In a case that made headlines throughout Asia.
The National Registration Department refused to accept 19-year-old Chan Yn Seng’s birth certificate for an identity card application since 2003.
The boy looks distinctively Indian but his birth certificate has the names of his Chineseadoptive parents.
The Star newspaper last week published photographs of the beaming Chinese mother along with her adopted son kissing his biological mother K. Letchmi, now 60.
Seamstress Low Yok Wah, 54, already knew her search for her adopted son’s biological mother was over when she set eyes on Letchmi during their meeting.
“She has not changed a single bit,” says Wah. “I can still recognise Chan Yn Seng’s mother and she also recognised me that night at her house in Salak Baru,” Low told the media.
Yn Seng was given away to Low and her late husband Chan Wai Chee in 1989 by an Indian-origin couple that was then too poor to care for a sixth child.
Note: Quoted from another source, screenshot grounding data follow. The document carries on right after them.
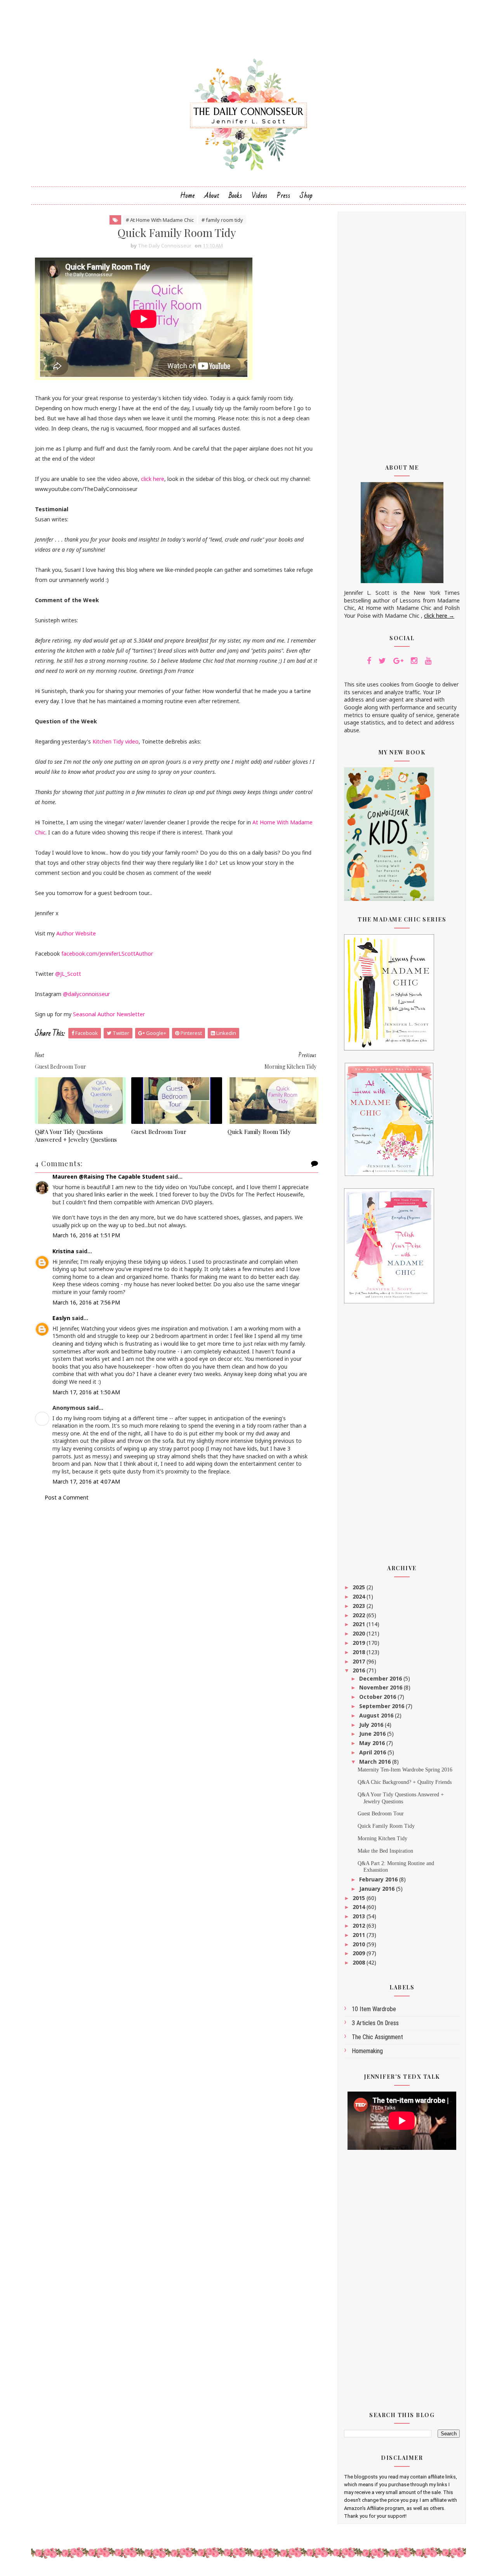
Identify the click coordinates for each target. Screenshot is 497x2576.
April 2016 (373, 1752)
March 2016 (375, 1761)
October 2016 (378, 1696)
When the government refused to provide an identity card to her son, Low turned to the press for help and Letchmi was found.
Yn Seng said he was very happy that he had finally met his biological mother.
“Life has been difficult without a MyKad (identity card) and I could not even get a job,” said Yn Seng who speaks fluent Mandarin, Cantonese and other Chinese dialects.“This will be the best Chinese New Year for me. Now, I hope to be able to apply for a MyKad. Hopefully, I can get a job and continue with my studies,” he said.— IANS.